The Sunbeds (Regulation) Bill, put forward by a Labour backbencher cleared its Commons stages in a victory for The Northern Echo’s Sunbed Safety campaign.

The legislation now moves to the Lords, where it still faces a tough hurdle to reach the Statute Book before parliament is dissolved for the General Election, probably early next month.

Hailing the Bill’s successful third reading, its sponsor, Cardiff North MP Julie Morgan, insisted it would “save lives”, adding: “It is important – it will protect young people.”

The Northern Echo launched its campaign in 2008, after Katie Turner, from Darlington, was hospitalised after a 20-minute session at a salon.

Meanwhile, government health experts have warned that sunbeds are responsible for 100 deaths and 370 new cases of malignant skin cancer every year.

Teenagers who had been exposed to high doses of radiation from sunbeds were more likely to get cancer in later life, they concluded. Other illeffects included skin ageing, eye damage and burns.

The Bill would place a duty on salon operators to prevent the use of sunbeds by under- 18s and give local enforcement officers the power to inspect the businesses and to penalise owners who breach the ban.

It would also allow ministers to regulate to stop children hiring or buying sunbeds.

However, critics have pointed to a worrying loophole.

Unlike in Scotland, there would be no outright ban on unstaffed, coin-operated tanning booths. They warned that without staff, there would be no one to police the ban and prevent under-18s from exposing themselves to doses of ultraviolet radiation.

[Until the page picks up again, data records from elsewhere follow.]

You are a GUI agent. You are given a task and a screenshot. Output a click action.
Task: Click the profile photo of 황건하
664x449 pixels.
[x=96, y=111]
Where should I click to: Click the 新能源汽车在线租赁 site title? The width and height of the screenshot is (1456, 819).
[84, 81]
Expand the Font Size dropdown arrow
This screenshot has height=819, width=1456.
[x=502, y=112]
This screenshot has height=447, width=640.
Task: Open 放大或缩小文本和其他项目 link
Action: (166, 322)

Yesterday, the Bill was briefly held up when Conservative MP Christopher Chope insisted the proposed fines were draconian, calling for them to be cut from £20,000 to £5,000. But the MP backed down.

Giving the Government’s backing to the Bill, junior health minister Ann Keen said the evidence was clear that sunbeds were a health risk and that the dangers were greater for young people.

She said: “Voluntary selfregulation by the industry has not worked and the Government is committed to taking action to prevent young people from harming themselves through using sunbeds.”